TASK INSTRUCTIONS = Could you reproduce the rows below word for word, every one of them?

INPUT ROWS =

* * *

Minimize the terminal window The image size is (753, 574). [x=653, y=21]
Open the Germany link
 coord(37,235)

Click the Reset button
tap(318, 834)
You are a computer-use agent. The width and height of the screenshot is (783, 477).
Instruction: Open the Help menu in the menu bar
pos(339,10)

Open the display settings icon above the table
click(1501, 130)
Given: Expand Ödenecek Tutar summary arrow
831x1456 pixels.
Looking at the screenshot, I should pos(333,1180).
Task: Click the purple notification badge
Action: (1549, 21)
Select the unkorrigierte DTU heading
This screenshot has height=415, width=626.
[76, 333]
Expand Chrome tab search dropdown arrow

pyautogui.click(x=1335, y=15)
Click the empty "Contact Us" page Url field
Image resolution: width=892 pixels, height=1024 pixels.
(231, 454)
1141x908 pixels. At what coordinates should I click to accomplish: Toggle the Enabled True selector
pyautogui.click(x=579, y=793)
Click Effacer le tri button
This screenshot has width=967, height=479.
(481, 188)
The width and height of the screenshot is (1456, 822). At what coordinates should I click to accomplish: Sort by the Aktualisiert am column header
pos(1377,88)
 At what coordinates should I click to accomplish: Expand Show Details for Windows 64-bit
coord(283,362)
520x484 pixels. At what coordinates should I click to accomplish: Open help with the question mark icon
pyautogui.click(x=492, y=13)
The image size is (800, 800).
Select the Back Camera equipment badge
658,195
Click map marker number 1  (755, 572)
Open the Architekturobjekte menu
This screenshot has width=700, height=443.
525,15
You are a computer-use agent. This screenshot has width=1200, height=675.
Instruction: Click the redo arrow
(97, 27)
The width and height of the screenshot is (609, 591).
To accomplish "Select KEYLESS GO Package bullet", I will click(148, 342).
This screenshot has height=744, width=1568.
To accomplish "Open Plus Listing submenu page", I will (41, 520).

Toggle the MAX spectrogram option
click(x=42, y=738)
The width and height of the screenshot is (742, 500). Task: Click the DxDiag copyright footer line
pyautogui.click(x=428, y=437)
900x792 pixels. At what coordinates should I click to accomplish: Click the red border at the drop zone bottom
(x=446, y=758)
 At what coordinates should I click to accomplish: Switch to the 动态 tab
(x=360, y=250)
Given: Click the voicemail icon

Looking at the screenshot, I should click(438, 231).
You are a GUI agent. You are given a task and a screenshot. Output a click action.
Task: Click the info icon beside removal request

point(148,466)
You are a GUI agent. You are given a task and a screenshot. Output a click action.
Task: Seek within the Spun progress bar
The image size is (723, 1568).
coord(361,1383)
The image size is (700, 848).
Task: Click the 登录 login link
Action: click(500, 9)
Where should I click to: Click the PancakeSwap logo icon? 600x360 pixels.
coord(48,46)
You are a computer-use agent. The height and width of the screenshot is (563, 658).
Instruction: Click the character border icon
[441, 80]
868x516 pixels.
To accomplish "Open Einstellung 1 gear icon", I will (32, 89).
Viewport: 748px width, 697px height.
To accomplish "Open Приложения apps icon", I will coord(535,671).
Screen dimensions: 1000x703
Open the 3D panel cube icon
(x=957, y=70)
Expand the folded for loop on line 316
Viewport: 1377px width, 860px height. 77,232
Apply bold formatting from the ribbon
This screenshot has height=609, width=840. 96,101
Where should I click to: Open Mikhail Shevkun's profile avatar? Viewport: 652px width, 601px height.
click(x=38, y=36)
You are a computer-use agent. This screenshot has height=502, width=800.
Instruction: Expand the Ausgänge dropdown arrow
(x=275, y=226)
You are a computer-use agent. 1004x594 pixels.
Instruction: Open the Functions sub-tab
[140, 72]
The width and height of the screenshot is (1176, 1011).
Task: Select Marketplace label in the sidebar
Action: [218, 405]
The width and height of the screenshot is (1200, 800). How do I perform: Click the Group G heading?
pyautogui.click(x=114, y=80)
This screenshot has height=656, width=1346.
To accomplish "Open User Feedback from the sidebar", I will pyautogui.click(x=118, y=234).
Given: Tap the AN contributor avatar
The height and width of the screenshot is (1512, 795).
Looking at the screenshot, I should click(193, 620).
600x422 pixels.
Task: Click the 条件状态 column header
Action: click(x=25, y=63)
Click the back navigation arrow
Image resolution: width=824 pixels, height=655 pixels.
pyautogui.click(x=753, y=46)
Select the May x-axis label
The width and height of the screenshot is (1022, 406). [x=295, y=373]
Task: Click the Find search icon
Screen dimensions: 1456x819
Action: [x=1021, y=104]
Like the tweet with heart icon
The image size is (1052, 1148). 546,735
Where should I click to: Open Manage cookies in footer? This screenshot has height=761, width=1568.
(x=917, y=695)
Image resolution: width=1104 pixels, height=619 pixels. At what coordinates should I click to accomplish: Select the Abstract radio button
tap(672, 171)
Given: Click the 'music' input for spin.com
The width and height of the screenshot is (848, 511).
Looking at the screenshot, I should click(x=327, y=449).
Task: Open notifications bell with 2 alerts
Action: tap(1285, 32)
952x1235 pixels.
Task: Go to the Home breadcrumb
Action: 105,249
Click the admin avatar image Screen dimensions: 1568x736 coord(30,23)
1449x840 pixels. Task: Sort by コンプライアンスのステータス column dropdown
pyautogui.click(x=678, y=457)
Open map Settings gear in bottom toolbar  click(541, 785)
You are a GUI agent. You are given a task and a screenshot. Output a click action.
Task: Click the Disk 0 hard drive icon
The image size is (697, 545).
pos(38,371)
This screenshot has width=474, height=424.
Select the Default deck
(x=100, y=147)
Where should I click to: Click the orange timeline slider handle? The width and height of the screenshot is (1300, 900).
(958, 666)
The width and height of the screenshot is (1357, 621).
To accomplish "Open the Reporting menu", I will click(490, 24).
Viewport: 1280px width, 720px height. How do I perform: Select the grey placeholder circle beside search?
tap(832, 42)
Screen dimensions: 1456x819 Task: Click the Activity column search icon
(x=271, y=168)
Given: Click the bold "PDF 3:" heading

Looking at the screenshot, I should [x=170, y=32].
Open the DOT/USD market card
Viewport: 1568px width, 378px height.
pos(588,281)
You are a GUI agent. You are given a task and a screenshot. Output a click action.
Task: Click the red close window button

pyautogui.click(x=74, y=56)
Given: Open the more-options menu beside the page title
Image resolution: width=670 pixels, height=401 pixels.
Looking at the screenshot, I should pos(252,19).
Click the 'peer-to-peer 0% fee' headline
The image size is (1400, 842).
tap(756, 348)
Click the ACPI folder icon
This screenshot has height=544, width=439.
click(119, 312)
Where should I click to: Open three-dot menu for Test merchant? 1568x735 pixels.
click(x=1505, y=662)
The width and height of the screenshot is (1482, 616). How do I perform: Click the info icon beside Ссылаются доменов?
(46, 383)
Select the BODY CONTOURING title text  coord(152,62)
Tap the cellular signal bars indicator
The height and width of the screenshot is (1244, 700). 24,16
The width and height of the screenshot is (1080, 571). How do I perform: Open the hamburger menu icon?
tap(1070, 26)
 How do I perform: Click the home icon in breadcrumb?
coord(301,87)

* * *

OUTPUT BELOW =
Minimize the terminal window The image size is (753, 574). [x=653, y=21]
Open the Germany link
 coord(37,235)

Click the Reset button
tap(318, 834)
You are a computer-use agent. The width and height of the screenshot is (783, 477).
Instruction: Open the Help menu in the menu bar
pos(339,10)

Open the display settings icon above the table
click(1501, 130)
Given: Expand Ödenecek Tutar summary arrow
831x1456 pixels.
Looking at the screenshot, I should pos(333,1180).
Task: Click the purple notification badge
Action: (1549, 21)
Select the unkorrigierte DTU heading
This screenshot has height=415, width=626.
[76, 333]
Expand Chrome tab search dropdown arrow

pyautogui.click(x=1335, y=15)
Click the empty "Contact Us" page Url field
Image resolution: width=892 pixels, height=1024 pixels.
(231, 454)
1141x908 pixels. At what coordinates should I click to accomplish: Toggle the Enabled True selector
pyautogui.click(x=579, y=793)
Click Effacer le tri button
This screenshot has width=967, height=479.
(481, 188)
The width and height of the screenshot is (1456, 822). At what coordinates should I click to accomplish: Sort by the Aktualisiert am column header
pos(1377,88)
 At what coordinates should I click to accomplish: Expand Show Details for Windows 64-bit
coord(283,362)
520x484 pixels. At what coordinates should I click to accomplish: Open help with the question mark icon
pyautogui.click(x=492, y=13)
The image size is (800, 800).
Select the Back Camera equipment badge
658,195
Click map marker number 1  (755, 572)
Open the Architekturobjekte menu
This screenshot has width=700, height=443.
525,15
You are a computer-use agent. This screenshot has width=1200, height=675.
Instruction: Click the redo arrow
(97, 27)
The width and height of the screenshot is (609, 591).
To accomplish "Select KEYLESS GO Package bullet", I will click(148, 342).
This screenshot has height=744, width=1568.
To accomplish "Open Plus Listing submenu page", I will (41, 520).

Toggle the MAX spectrogram option
click(x=42, y=738)
The width and height of the screenshot is (742, 500). Task: Click the DxDiag copyright footer line
pyautogui.click(x=428, y=437)
900x792 pixels. At what coordinates should I click to accomplish: Click the red border at the drop zone bottom
(x=446, y=758)
 At what coordinates should I click to accomplish: Switch to the 动态 tab
(x=360, y=250)
Given: Click the voicemail icon

Looking at the screenshot, I should click(438, 231).
You are a GUI agent. You are given a task and a screenshot. Output a click action.
Task: Click the info icon beside removal request

point(148,466)
You are a GUI agent. You are given a task and a screenshot. Output a click action.
Task: Seek within the Spun progress bar
The image size is (723, 1568).
coord(361,1383)
The image size is (700, 848).
Task: Click the 登录 login link
Action: click(500, 9)
Where should I click to: Click the PancakeSwap logo icon? 600x360 pixels.
coord(48,46)
You are a computer-use agent. The height and width of the screenshot is (563, 658).
Instruction: Click the character border icon
[441, 80]
868x516 pixels.
To accomplish "Open Einstellung 1 gear icon", I will (32, 89).
Viewport: 748px width, 697px height.
To accomplish "Open Приложения apps icon", I will coord(535,671).
Screen dimensions: 1000x703
Open the 3D panel cube icon
(x=957, y=70)
Expand the folded for loop on line 316
Viewport: 1377px width, 860px height. 77,232
Apply bold formatting from the ribbon
This screenshot has height=609, width=840. 96,101
Where should I click to: Open Mikhail Shevkun's profile avatar? Viewport: 652px width, 601px height.
click(x=38, y=36)
You are a computer-use agent. This screenshot has height=502, width=800.
Instruction: Expand the Ausgänge dropdown arrow
(x=275, y=226)
You are a computer-use agent. 1004x594 pixels.
Instruction: Open the Functions sub-tab
[140, 72]
The width and height of the screenshot is (1176, 1011).
Task: Select Marketplace label in the sidebar
Action: [218, 405]
The width and height of the screenshot is (1200, 800). How do I perform: Click the Group G heading?
pyautogui.click(x=114, y=80)
This screenshot has height=656, width=1346.
To accomplish "Open User Feedback from the sidebar", I will pyautogui.click(x=118, y=234).
Given: Tap the AN contributor avatar
The height and width of the screenshot is (1512, 795).
Looking at the screenshot, I should click(193, 620).
600x422 pixels.
Task: Click the 条件状态 column header
Action: click(x=25, y=63)
Click the back navigation arrow
Image resolution: width=824 pixels, height=655 pixels.
pyautogui.click(x=753, y=46)
Select the May x-axis label
The width and height of the screenshot is (1022, 406). [x=295, y=373]
Task: Click the Find search icon
Screen dimensions: 1456x819
Action: [x=1021, y=104]
Like the tweet with heart icon
The image size is (1052, 1148). 546,735
Where should I click to: Open Manage cookies in footer? This screenshot has height=761, width=1568.
(x=917, y=695)
Image resolution: width=1104 pixels, height=619 pixels. At what coordinates should I click to accomplish: Select the Abstract radio button
tap(672, 171)
Given: Click the 'music' input for spin.com
The width and height of the screenshot is (848, 511).
Looking at the screenshot, I should click(x=327, y=449).
Task: Open notifications bell with 2 alerts
Action: tap(1285, 32)
952x1235 pixels.
Task: Go to the Home breadcrumb
Action: 105,249
Click the admin avatar image Screen dimensions: 1568x736 coord(30,23)
1449x840 pixels. Task: Sort by コンプライアンスのステータス column dropdown
pyautogui.click(x=678, y=457)
Open map Settings gear in bottom toolbar  click(541, 785)
You are a GUI agent. You are given a task and a screenshot. Output a click action.
Task: Click the Disk 0 hard drive icon
The image size is (697, 545).
pos(38,371)
This screenshot has width=474, height=424.
Select the Default deck
(x=100, y=147)
Where should I click to: Click the orange timeline slider handle? The width and height of the screenshot is (1300, 900).
(958, 666)
The width and height of the screenshot is (1357, 621).
To accomplish "Open the Reporting menu", I will click(490, 24).
Viewport: 1280px width, 720px height. How do I perform: Select the grey placeholder circle beside search?
tap(832, 42)
Screen dimensions: 1456x819 Task: Click the Activity column search icon
(x=271, y=168)
Given: Click the bold "PDF 3:" heading

Looking at the screenshot, I should [x=170, y=32].
Open the DOT/USD market card
Viewport: 1568px width, 378px height.
pos(588,281)
You are a GUI agent. You are given a task and a screenshot. Output a click action.
Task: Click the red close window button

pyautogui.click(x=74, y=56)
Given: Open the more-options menu beside the page title
Image resolution: width=670 pixels, height=401 pixels.
Looking at the screenshot, I should pos(252,19).
Click the 'peer-to-peer 0% fee' headline
The image size is (1400, 842).
tap(756, 348)
Click the ACPI folder icon
This screenshot has height=544, width=439.
click(119, 312)
Where should I click to: Open three-dot menu for Test merchant? 1568x735 pixels.
click(x=1505, y=662)
The width and height of the screenshot is (1482, 616). How do I perform: Click the info icon beside Ссылаются доменов?
(46, 383)
Select the BODY CONTOURING title text  coord(152,62)
Tap the cellular signal bars indicator
The height and width of the screenshot is (1244, 700). 24,16
The width and height of the screenshot is (1080, 571). How do I perform: Open the hamburger menu icon?
tap(1070, 26)
 How do I perform: Click the home icon in breadcrumb?
coord(301,87)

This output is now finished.